Offering another perspective, Mark Elliott, acting director of the Fairbank Center for Chinese Studies, and the Mark Schwartz Professor of Chinese and Inner Asian History, compared the Civil War and its legacy of suffering to that of the Taiping Rebellion, a brutal Chinese civil war from 1850 to 1864.
Like the American Civil War, it was waged between rebel forces in the south and a northern government trying to preserve its union, and had a staggering death toll. But the conflict, Elliott argued, “is not part of the national discourse of suffering in modern China,” compared with the second Sino-Japanese War, or the Cultural Revolution.
Still, he drew comparisons between the two conflicts. Referencing a point in Faust’s book that “Death created the modern American union,” Elliott said the Taiping Rebellion “led to radical restructuring of imperial societies and politics that contributed to the emergence of a republic.”
Of Japan’s efforts to cope with the fact that its involvement in World War II is “largely reviled,” Susan Pharr, director of the Edwin O. Reischauer Institute for Japanese Studies, said, “It’s important to understand how crushingly difficult the task is.”
Besides needing to express grief for those who lost their lives, communicate a sense of contrition, and recover a sense of self-esteem, Japan has to work to find meaning to the conflict to help future generations understand that the suffering was not in vain, said Pharr, Edwin O. Reischauer Professor of Japanese Politics.
While she acknowledged one could fault Japan for its failure to deal effectively with the past, the task, she said, is “extraordinarily complex.”
Adding a psychological dimension to the discussion, Kleinman suggested that painting the concept of suffering with the broad brush of trauma theory — the notion that all suffering results in emotional trauma that leads to long-term buried memories with negative consequences — is not necessarily the correct approach.
Citing research from a forthcoming book in which he studied those traumatized by China’s Cultural Revolution over 30 years, Kleinman, who has done extensive work on mental illness in Chinese culture, said many of his subjects had decidedly different long-term responses to trauma.

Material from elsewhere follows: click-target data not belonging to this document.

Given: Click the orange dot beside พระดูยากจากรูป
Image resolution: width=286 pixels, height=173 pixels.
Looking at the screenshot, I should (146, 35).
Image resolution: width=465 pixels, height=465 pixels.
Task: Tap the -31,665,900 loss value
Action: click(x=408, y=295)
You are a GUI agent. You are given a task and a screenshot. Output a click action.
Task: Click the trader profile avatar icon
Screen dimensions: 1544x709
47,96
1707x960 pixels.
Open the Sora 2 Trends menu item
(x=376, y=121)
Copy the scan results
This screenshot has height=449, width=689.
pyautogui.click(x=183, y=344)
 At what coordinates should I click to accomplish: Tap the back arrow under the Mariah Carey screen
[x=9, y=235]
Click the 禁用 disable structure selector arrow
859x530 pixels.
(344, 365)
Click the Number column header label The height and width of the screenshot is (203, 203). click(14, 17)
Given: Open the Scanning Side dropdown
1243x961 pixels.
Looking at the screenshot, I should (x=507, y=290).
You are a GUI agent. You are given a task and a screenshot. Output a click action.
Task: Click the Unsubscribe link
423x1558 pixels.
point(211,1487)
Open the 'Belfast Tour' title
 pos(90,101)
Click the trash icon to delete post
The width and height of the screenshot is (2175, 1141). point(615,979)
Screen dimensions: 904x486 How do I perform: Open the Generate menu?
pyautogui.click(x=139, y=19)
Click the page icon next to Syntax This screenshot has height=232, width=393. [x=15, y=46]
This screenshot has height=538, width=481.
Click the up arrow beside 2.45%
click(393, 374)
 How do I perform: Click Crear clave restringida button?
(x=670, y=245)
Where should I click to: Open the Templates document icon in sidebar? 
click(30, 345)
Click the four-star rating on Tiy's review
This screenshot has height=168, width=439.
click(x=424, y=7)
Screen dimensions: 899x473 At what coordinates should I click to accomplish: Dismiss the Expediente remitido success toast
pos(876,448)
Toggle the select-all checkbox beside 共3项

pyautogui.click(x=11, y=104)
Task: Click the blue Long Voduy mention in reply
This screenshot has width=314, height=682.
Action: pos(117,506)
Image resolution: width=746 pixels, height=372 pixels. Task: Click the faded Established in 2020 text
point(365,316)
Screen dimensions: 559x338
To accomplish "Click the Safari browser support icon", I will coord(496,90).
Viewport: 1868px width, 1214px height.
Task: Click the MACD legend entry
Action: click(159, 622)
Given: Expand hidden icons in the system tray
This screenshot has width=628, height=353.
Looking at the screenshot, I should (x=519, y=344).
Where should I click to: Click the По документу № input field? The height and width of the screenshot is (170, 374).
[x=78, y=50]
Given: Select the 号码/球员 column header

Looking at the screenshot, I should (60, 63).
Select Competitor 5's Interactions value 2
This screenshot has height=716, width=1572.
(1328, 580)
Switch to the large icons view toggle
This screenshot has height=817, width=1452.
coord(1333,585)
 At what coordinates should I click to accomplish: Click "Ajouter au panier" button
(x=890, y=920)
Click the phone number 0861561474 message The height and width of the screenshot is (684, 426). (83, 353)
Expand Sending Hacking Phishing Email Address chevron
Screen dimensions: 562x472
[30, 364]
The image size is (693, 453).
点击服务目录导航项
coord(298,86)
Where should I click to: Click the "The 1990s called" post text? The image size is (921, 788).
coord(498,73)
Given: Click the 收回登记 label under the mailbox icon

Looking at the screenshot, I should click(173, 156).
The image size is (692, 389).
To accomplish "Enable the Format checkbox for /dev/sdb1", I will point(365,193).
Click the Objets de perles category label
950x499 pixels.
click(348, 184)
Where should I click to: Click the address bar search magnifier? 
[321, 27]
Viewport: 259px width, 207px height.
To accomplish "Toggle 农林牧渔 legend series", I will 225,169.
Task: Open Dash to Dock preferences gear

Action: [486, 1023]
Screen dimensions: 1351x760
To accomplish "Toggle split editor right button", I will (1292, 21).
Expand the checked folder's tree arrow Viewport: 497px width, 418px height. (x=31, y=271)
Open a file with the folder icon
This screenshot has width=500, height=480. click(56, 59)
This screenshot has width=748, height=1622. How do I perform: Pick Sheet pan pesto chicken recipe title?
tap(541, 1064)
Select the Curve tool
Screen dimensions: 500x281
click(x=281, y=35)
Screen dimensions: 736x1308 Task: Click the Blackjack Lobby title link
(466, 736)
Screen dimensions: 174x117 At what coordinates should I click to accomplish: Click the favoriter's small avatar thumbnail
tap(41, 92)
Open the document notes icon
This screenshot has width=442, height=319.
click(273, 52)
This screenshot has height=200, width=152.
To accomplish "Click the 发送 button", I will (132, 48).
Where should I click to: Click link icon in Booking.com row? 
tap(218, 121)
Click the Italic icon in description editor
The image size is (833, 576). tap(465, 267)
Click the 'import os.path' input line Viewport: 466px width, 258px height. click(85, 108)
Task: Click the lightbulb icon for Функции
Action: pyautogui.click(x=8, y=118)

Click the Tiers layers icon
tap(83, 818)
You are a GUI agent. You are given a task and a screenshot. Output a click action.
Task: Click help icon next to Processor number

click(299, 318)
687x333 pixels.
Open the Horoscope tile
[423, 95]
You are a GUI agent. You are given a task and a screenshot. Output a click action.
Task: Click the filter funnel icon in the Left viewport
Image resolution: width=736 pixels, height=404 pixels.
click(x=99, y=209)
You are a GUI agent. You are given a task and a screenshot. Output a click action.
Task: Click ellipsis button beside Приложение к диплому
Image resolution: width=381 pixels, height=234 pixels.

“What one sees is a weakening over time of the bite and sharpness of the most difficult of memories, a reworking of memories, and then a sense of increasing balance, a balance between where memories should be and where both the current period and the future lies.”
Partly in play is the notion that over time, “Different contextual settings radically change the subjective experience of the past.”
Kleinman compared studies in which Holocaust survivors are placed in a laboratory setting and encouraged to recount their memories, versus what happens to them in their daily lives. When examined in an everyday context, the trauma and the memories are not gone, but “reinterpreted and reworked,” he said. “The consequence is that people are able to get on with their lives.”
His questioning of trauma theory, Kleinman said, extends to broader concerns about how society increasingly quantifies suffering in economic terms. Casting suffering in an economic framework, Kleinman said, will be “as dangerous a remaking as trauma theory’s remaking of suffering.”
Besides being Harvard’s president, Faust is a Civil War scholar and the Lincoln Professor of History. Her book examines the culture spawned by the unprecedented fatalities of the conflict.
Faust came to study the Civil War in large part because of her graduate training, which inspired her interest in researching history from “inside the experience” of people in a culture. In addition, she said, she realized that the literature on the Civil War had essentially neglected the topic of death, what she called “an essential part of the … experience.”
“The Civil War, I came to understand, is a significant and transitional moment in the way human beings have related to suffering,” said Faust, who said that many participants in the conflict felt they had elevated the concept of suffering to a “higher level,” one that led to a more humanitarian age and the rise of abolitionism, human rights doctrines, and even the movement against cruelty to animals.
“They were aware of a shift in the human condition, in which suffering was seen as terrible, intolerable — not just as a condition of life, but as something that should be resisted.”